Today, I want to talk about to do lists. Most everyone keeps lists of various kinds and it’s important to find the best method for keeping those lists. I’ve been low-tech for years. I used to use a journal write the list in the journal and away I’d go. This worked well when I was teaching in person and seemed effective the first year or so that I was teaching online. And then Ben was old enough to make off with my lists and suddenly it didn’t seem like such a good idea as before.
I needed something smaller, more portable, and less attractive to a small guy. It also needed to be self-contained. I wouldn’t have to find a pen in order to be able to use it. I have hunted and looked and I’ve tried it all. Kathy Peel has something she calls a Daily Hit List. The form is available here.

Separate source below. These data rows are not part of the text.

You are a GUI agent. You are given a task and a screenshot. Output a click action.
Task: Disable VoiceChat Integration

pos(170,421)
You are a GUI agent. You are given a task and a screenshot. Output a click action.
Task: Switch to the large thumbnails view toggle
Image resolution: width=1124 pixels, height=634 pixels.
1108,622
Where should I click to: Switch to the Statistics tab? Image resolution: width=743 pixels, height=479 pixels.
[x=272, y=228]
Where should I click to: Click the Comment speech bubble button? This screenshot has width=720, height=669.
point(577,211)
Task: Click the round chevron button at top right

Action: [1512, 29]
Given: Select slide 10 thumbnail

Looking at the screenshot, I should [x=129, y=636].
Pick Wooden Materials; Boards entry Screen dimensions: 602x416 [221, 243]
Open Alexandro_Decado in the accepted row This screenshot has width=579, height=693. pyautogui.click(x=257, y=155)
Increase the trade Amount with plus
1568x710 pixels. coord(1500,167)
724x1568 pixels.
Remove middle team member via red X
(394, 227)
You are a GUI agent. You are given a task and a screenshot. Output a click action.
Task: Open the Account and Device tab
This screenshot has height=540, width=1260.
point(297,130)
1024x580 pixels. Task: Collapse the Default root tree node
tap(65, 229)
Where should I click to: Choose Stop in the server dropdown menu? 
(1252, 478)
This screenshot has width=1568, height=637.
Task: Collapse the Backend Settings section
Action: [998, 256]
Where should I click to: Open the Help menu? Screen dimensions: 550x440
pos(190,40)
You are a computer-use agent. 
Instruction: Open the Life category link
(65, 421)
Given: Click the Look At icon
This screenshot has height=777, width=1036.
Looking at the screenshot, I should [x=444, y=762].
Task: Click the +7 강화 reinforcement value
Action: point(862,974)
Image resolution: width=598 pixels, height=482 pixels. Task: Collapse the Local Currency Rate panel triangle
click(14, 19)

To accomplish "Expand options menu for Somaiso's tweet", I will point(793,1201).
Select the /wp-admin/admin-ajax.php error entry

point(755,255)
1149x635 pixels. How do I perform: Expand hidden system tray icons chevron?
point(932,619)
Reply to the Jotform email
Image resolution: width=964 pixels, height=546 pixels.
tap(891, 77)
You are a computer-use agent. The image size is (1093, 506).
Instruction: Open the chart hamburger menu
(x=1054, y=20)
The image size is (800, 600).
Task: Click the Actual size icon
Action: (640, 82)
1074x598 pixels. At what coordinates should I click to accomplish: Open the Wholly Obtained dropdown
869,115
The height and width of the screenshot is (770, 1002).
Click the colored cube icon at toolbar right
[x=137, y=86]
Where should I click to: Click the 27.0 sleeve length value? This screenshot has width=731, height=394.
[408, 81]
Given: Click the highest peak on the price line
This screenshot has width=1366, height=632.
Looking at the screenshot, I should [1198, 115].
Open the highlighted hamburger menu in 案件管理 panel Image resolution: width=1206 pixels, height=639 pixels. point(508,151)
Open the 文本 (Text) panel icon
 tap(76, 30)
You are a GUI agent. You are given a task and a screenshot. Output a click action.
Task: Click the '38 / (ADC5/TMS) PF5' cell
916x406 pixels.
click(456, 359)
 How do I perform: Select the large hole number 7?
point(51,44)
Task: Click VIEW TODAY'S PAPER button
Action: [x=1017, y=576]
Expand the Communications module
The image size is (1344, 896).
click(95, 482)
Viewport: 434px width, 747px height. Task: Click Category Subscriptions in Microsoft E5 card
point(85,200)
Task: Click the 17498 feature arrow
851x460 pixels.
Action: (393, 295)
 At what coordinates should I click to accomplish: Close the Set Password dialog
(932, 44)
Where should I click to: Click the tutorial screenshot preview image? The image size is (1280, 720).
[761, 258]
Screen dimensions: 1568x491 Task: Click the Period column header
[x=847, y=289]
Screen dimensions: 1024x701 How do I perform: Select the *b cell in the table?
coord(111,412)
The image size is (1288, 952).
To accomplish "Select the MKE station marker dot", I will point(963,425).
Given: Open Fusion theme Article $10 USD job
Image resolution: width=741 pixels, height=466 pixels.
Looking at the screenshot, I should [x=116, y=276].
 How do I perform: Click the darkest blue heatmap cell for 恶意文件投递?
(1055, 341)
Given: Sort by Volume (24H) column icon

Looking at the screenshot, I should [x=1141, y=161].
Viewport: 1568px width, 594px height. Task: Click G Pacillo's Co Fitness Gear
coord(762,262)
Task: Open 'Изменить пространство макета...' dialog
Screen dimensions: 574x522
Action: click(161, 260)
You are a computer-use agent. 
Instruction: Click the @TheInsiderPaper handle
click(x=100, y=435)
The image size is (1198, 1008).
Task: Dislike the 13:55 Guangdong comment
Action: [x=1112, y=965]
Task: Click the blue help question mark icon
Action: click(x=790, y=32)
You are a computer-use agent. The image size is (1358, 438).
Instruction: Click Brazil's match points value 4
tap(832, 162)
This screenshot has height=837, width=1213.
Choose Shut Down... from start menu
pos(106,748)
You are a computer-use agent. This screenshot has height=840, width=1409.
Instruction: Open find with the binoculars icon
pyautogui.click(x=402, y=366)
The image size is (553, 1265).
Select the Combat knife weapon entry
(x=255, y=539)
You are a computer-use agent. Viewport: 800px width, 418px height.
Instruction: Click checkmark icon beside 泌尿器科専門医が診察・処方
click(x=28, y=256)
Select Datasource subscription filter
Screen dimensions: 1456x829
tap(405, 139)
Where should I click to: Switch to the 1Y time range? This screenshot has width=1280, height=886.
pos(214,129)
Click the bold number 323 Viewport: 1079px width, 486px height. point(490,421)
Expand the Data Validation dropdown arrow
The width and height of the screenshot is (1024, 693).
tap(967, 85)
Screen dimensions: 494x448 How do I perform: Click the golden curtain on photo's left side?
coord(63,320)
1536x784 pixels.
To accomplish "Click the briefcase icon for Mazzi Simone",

While the form kind of works, it doesn’t work super well for me because it involves paper and pen and that’s just not what I need.
I’ve tried Anxiety and that was kind of useful when combined with a written to do list. The problem there was that it doesn’t migrate to my handheld device and without the list there, it’s ultimately useless.
I’ve also tried a number of “To Do” apps for the Touch. My main objection to most of those was the fact that they did not sync with my laptop. If I can’t access to dos on my laptop then it’s just not working for me when I have to work.
I had tried Remember The Milk in the past but found it difficult to manage because it also didn’t migrate to my handheld and didn’t have a desktop application to allow me to check it without going to the website. However, recently I discovered that they had made some improvements to the product and it now has the features that I wanted before. So, my solution is Remember the Milk.
What I like about it is the fact that I can send it messages from just about anywhere and it will synchronize across multiple platforms to allow me access to my to dos from where ever I happen to be. It has a clean interface, allows me to put things on the list that happen periodically and makes sure those items appear when they’re needed. It has really simplified that part of my life and allows me to brain dump so I don’t have to remember all the minutia of my day. One of the drawbacks is that to fully utilize its functionality I have to pay for a premium account. I’m really not complaining about that. This is still not my ideal solution, but it works well enough.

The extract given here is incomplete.